At 5:45a -0400 on 28 May 2007, Yves Goergen wrote:
> On 28.05.2007 09:06 CE(S)T, Kevin Hunter wrote:
>> In particular, I imagine a lot of the HTTP requests would be the
>> same, so you could create a table to store the requested URLs, and
>> then have a second table with the timestamp and foreign key
>> relationship into the first.
> Interesting idea. Inserting would be more work to find the already
> present "dictionary" rows.
My guess is not /that/ much work, since you should only have a known and
relatively small set in this dictionary, it'd basically be cached the
whole time. But, that's my guess. Haven't tried it. Practice and
theory . . .
> Also, URLs sometimes contain things like
> session IDs. They're probably not of interest for my use but it's not
> always easy to detect them for removal.
Really? Why wouldn't it be easy to detect them? You presumably know
what variable you're looking for in the URL string, and applying a
simple regex search-and-replace . . . ?
> IP addresses (IPv4) and especially return codes (which can be mapped to
> a 1-byte value) are probably not worth the reference. Data size values
> should be too distributed for this.
Well, presumably, you'd normalize that part of the table. That is,
rather than include multiple foreign keys in your "data" rows, you'd
create a cartesian product of the the return codes with the dictionary
table. You'd have a slightly more bloated dictionary, but depending on
the number of requests the site(s) get(s), the aggregation would more
than make up for it.
> I could also parse user agent
> strings for easier evaluation, but this takes me the possibility to add
> support for newer browsers at a later time. (Well, I could update the
> database from the original access log files when I've updated the UA
Same thought.
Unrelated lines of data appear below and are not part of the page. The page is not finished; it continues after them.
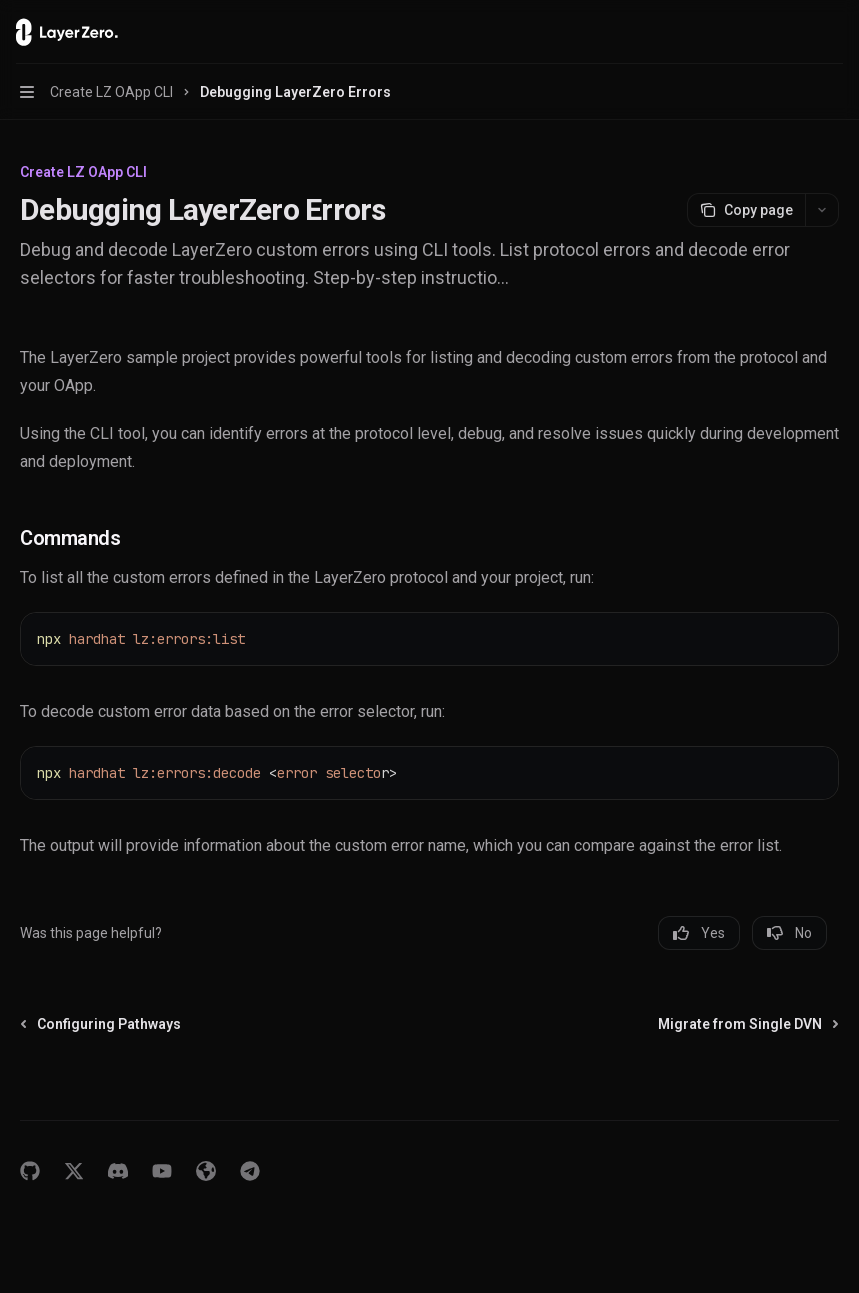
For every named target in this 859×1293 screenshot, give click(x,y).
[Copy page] (746, 210)
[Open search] (795, 32)
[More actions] (833, 32)
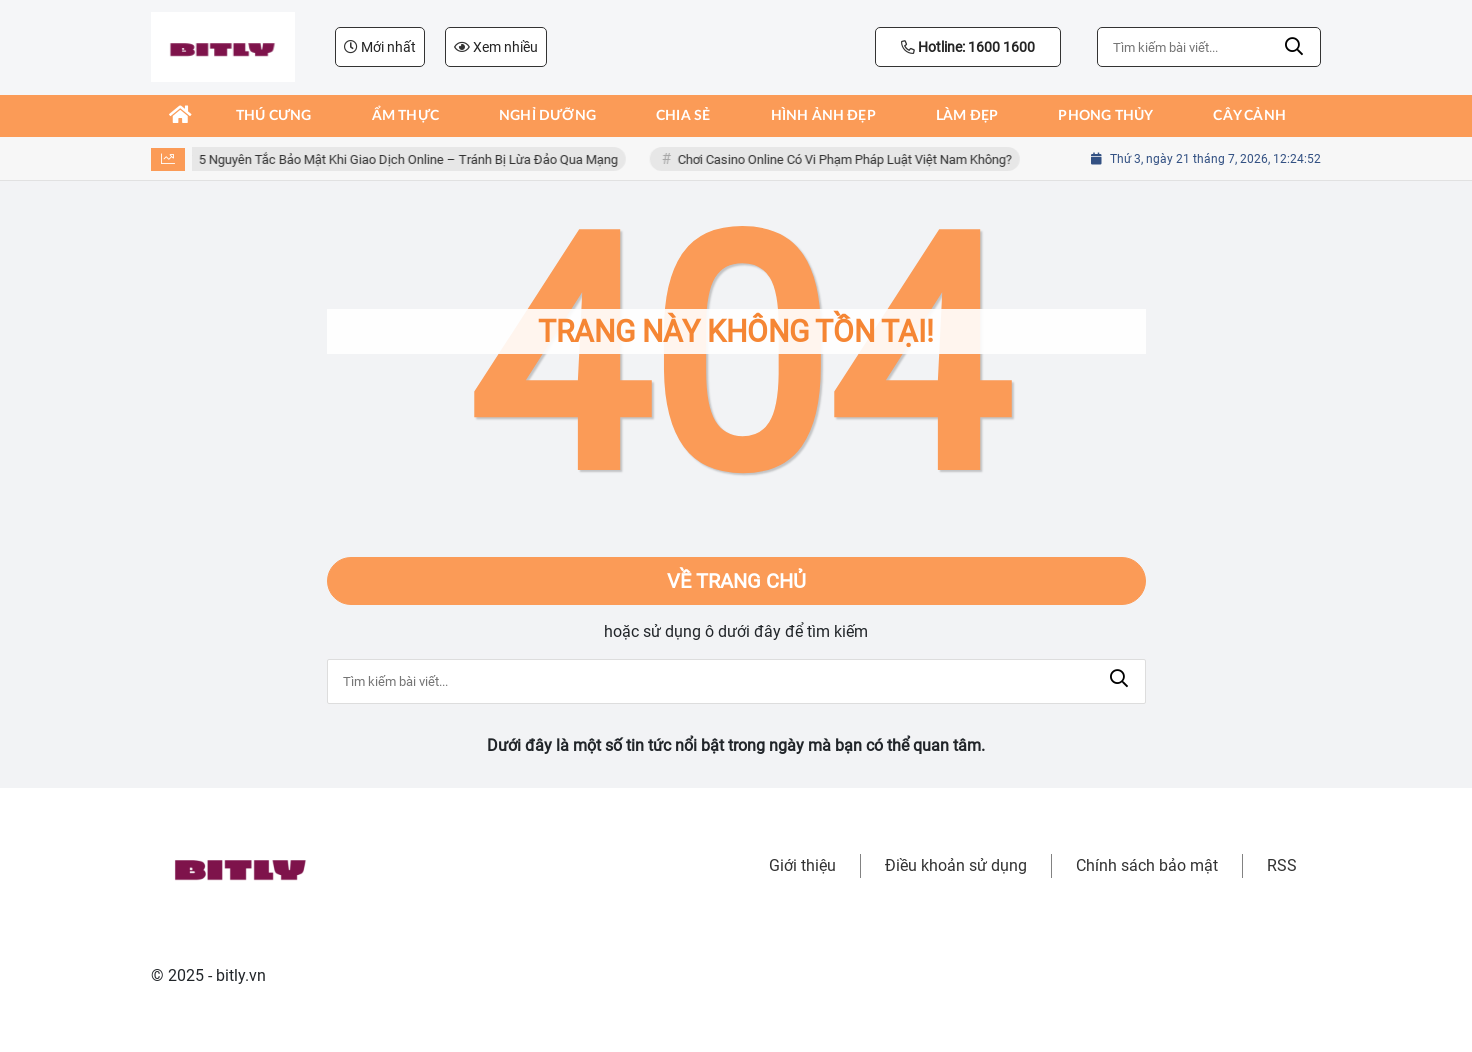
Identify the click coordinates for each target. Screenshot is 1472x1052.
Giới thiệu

If you've only a known set of UA strings, you could
normalize them with the dictionary table as well.
> How large is a row reference? 4 bytes?
I don't know, I'm fairly new to MySQL. I suppose it'd also matter on
the type of index. Anyone more knowledgeable wanna pipe up?
Well. Whatever method works for your needs, cool. I'm going to check
out both MYISAMPACK and ARCHIVE. I was unaware of those. Thanks list!